Data shown ::
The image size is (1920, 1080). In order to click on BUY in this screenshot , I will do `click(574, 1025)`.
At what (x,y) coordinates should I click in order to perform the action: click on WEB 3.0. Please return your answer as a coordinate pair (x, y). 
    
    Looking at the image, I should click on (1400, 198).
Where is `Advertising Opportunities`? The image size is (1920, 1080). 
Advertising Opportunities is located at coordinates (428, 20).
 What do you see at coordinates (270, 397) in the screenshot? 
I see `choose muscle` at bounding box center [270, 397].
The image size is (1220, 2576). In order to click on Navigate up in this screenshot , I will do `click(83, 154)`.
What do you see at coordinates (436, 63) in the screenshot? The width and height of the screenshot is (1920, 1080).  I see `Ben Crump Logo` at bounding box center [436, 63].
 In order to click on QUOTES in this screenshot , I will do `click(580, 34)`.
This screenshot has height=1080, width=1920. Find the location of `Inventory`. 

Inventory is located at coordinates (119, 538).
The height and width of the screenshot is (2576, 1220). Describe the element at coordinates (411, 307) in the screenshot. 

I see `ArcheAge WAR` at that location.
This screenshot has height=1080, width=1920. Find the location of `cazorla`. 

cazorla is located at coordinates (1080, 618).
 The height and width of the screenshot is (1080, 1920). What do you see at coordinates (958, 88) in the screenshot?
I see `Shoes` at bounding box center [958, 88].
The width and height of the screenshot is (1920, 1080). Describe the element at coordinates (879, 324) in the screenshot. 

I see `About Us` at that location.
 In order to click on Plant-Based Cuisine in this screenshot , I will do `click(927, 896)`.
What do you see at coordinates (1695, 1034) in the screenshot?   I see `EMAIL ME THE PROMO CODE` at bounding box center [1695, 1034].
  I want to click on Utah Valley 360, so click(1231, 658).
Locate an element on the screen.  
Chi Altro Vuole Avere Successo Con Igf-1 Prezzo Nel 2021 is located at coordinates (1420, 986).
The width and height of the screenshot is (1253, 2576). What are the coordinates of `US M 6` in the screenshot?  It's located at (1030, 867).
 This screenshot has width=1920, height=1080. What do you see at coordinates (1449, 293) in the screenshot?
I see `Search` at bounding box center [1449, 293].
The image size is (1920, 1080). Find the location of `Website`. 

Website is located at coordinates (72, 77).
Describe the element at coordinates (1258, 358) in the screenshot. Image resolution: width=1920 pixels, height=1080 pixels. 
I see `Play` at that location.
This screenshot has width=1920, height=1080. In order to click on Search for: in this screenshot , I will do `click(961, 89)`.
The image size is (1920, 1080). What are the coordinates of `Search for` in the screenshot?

What you should do ::
Repeat the data above with "image size" swapped for "display size" everywhere, and leave everything else the same.

Result ::
The display size is (1920, 1080). In order to click on BUY in this screenshot , I will do `click(574, 1025)`.
At what (x,y) coordinates should I click in order to perform the action: click on WEB 3.0. Please return your answer as a coordinate pair (x, y). 
    
    Looking at the image, I should click on (1400, 198).
Where is `Advertising Opportunities`? The display size is (1920, 1080). 
Advertising Opportunities is located at coordinates (428, 20).
 What do you see at coordinates (270, 397) in the screenshot? 
I see `choose muscle` at bounding box center [270, 397].
The display size is (1220, 2576). In order to click on Navigate up in this screenshot , I will do `click(83, 154)`.
What do you see at coordinates (436, 63) in the screenshot? The width and height of the screenshot is (1920, 1080).  I see `Ben Crump Logo` at bounding box center [436, 63].
 In order to click on QUOTES in this screenshot , I will do `click(580, 34)`.
This screenshot has height=1080, width=1920. Find the location of `Inventory`. 

Inventory is located at coordinates (119, 538).
The height and width of the screenshot is (2576, 1220). Describe the element at coordinates (411, 307) in the screenshot. 

I see `ArcheAge WAR` at that location.
This screenshot has height=1080, width=1920. Find the location of `cazorla`. 

cazorla is located at coordinates (1080, 618).
 The height and width of the screenshot is (1080, 1920). What do you see at coordinates (958, 88) in the screenshot?
I see `Shoes` at bounding box center [958, 88].
The width and height of the screenshot is (1920, 1080). Describe the element at coordinates (879, 324) in the screenshot. 

I see `About Us` at that location.
 In order to click on Plant-Based Cuisine in this screenshot , I will do `click(927, 896)`.
What do you see at coordinates (1695, 1034) in the screenshot?   I see `EMAIL ME THE PROMO CODE` at bounding box center [1695, 1034].
  I want to click on Utah Valley 360, so click(1231, 658).
Locate an element on the screen.  
Chi Altro Vuole Avere Successo Con Igf-1 Prezzo Nel 2021 is located at coordinates (1420, 986).
The width and height of the screenshot is (1253, 2576). What are the coordinates of `US M 6` in the screenshot?  It's located at (1030, 867).
 This screenshot has width=1920, height=1080. What do you see at coordinates (1449, 293) in the screenshot?
I see `Search` at bounding box center [1449, 293].
The display size is (1920, 1080). Find the location of `Website`. 

Website is located at coordinates (72, 77).
Describe the element at coordinates (1258, 358) in the screenshot. Image resolution: width=1920 pixels, height=1080 pixels. 
I see `Play` at that location.
This screenshot has width=1920, height=1080. In order to click on Search for: in this screenshot , I will do `click(961, 89)`.
The display size is (1920, 1080). What are the coordinates of `Search for` in the screenshot?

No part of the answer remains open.